Reston

We’re here.  In Reston, VA.  In our 1980’s condo near Lake Audubon.  There are lots of trails around.  I love the trees and the squirrels and birds and fungi.  I love that we sometimes go on family bike rides before dinner.  I love some things about our house like the sunroom off the kitchen (especially in the rain).  I love my job and my colleagues too.  Orientation was thrilling.  I felt grateful everyday to be here.  Starting in my office at USGS on the other hand was at first slow and disorienting.  Overall, there have been some crazy highs wherein I’m intoxicated by it all and also some deep lows.

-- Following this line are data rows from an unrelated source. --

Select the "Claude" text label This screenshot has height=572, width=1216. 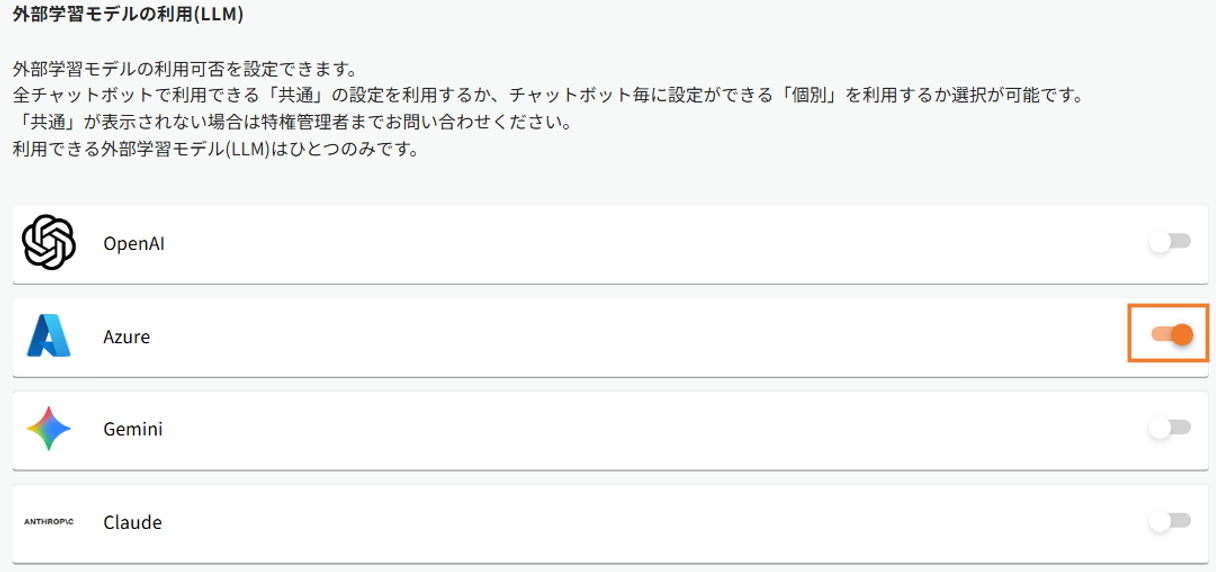pos(132,522)
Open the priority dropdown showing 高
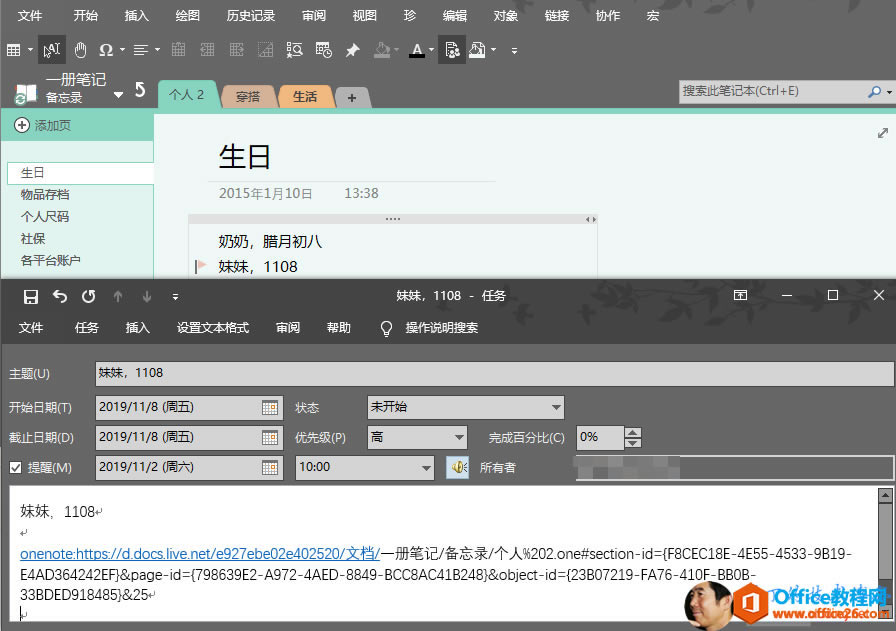The image size is (896, 631). 459,437
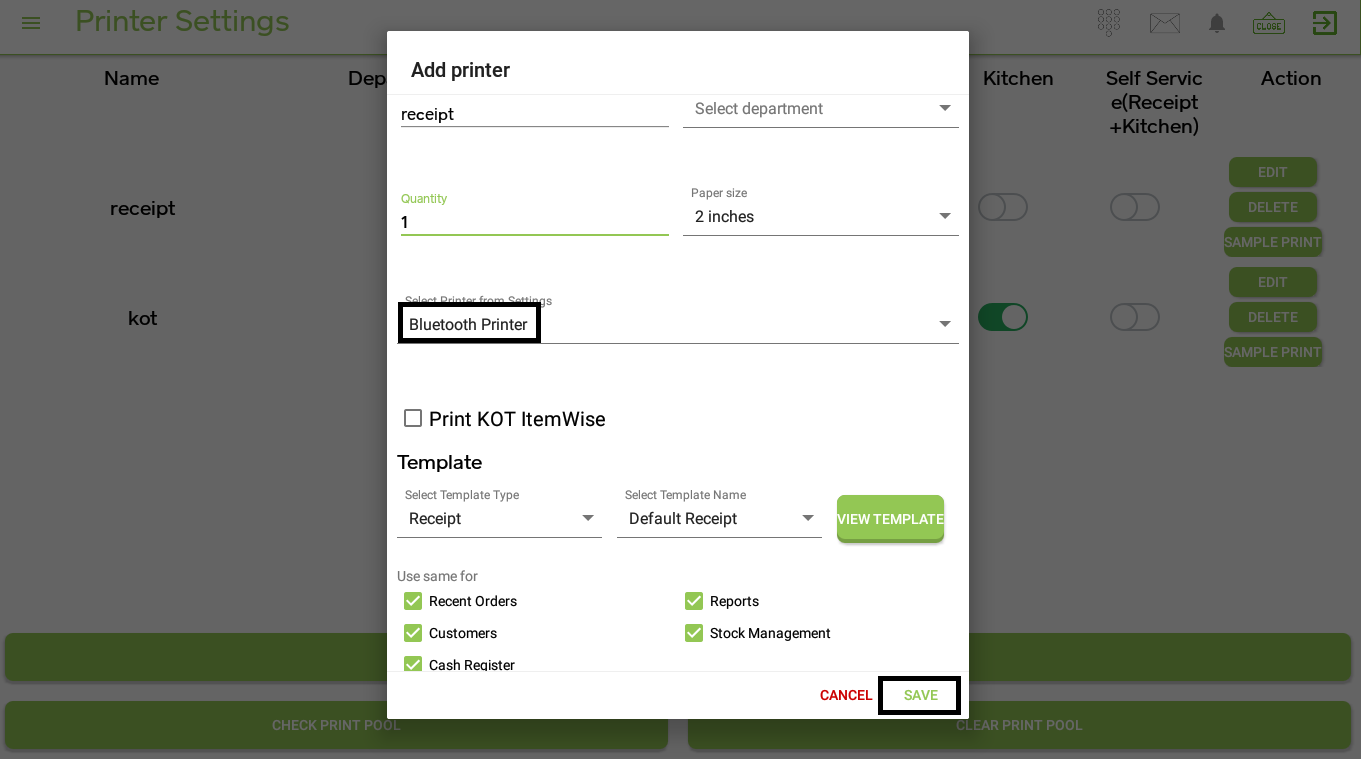Click the Quantity input field

(534, 222)
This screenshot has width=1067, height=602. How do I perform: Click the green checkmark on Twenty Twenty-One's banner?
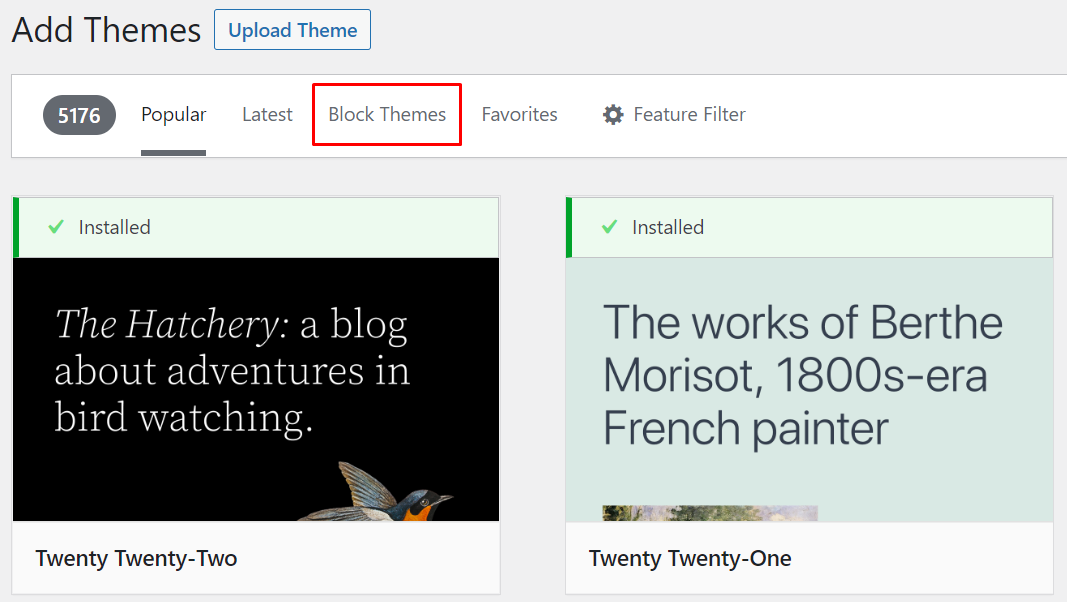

Tonight is a low.  Henry didn’t want me to put him to bed.  Didn’t want me to read to him, to help him at dinner or to hug him.  Wiz was tired and fell asleep with him although we had a plan to hang out after Gooby was asleep.  Instead I spent a long time cleaning.  Wanting the place to feel homey.  But it doesn’t.  I feel lonely and ineffective.  All day I worried about Goobie’s school.  He had a bad week there.  Didn’t sleep well last night because he seemed anxious about going.  He said he hit Max today.  I don’t want him to have bad associations with “school”.  I don’t like the “juice” that they serve which looked a lot like kool aid to me.  I want to be this phenomenal person with a productive routine that includes healthy homemade meals and exercise plus quality time laughing and exploring with my boy and my husband, romance, reading, self-care, breathing, prayer, eco-friendly habits, correspondance, maintaining a blog and other creative endeavors.  I want to have a cozy, quirky, organized home.  I want to take fantastic local trips on the weekends with my family.  I want to spend time with the new friends we’ve made out here, hosting diner parties and waffle brunches and pumpkin carving and apple picking.  I want to pull off something amazing at work that will help protect ecosystems forever.  I hate feeling like there are opportunities everywhere.  All the ingredients.  And yet so much time wasted.  Drawn out FB breaks that leave me sick.  Hurried mornings.  Forgetting to pack a lunch.  Food going bad at home while I’m buying cafeteria meals.  A month going by without this house feeling like a home.  My husband working hard and languishing unsupported.  My boy stressed out about school.

We met another couple here.  They have a small sweet house from the 20s decked out with thrift store finds, books, art, lamps, rugs, cozy slip-covered chairs.  A four-year-old, a two-year-old and another on the way.  She’s younger than me I’m sure.  Probably by at least 5 years.  Even as I’m thrilled to be here as a fellow, I also envy her and question my own decisions.  Wouldn’t it be better in the long run to let your husband have the cool career so that you could have lots of kids and cook and keep and make a cozy home?  Oh sigh.  I want to tell my former self:  “Don’t think for a minute that this won’t be hard.  And don’t think that it will be hard in any way that is familiar or expected.  Don’t think that you will know how you feel, what you want, what the important things are.  Even if it’s never crossed your mind for a minute that those things could be ambiguous.”

Funny to read entries from the spring when this was all hypothetical and I was looking forward to a summer with the boy.  I’m sad that that summer with the boy is gone forever.  I’m sad that orientation is over too.  And I’m grateful for both.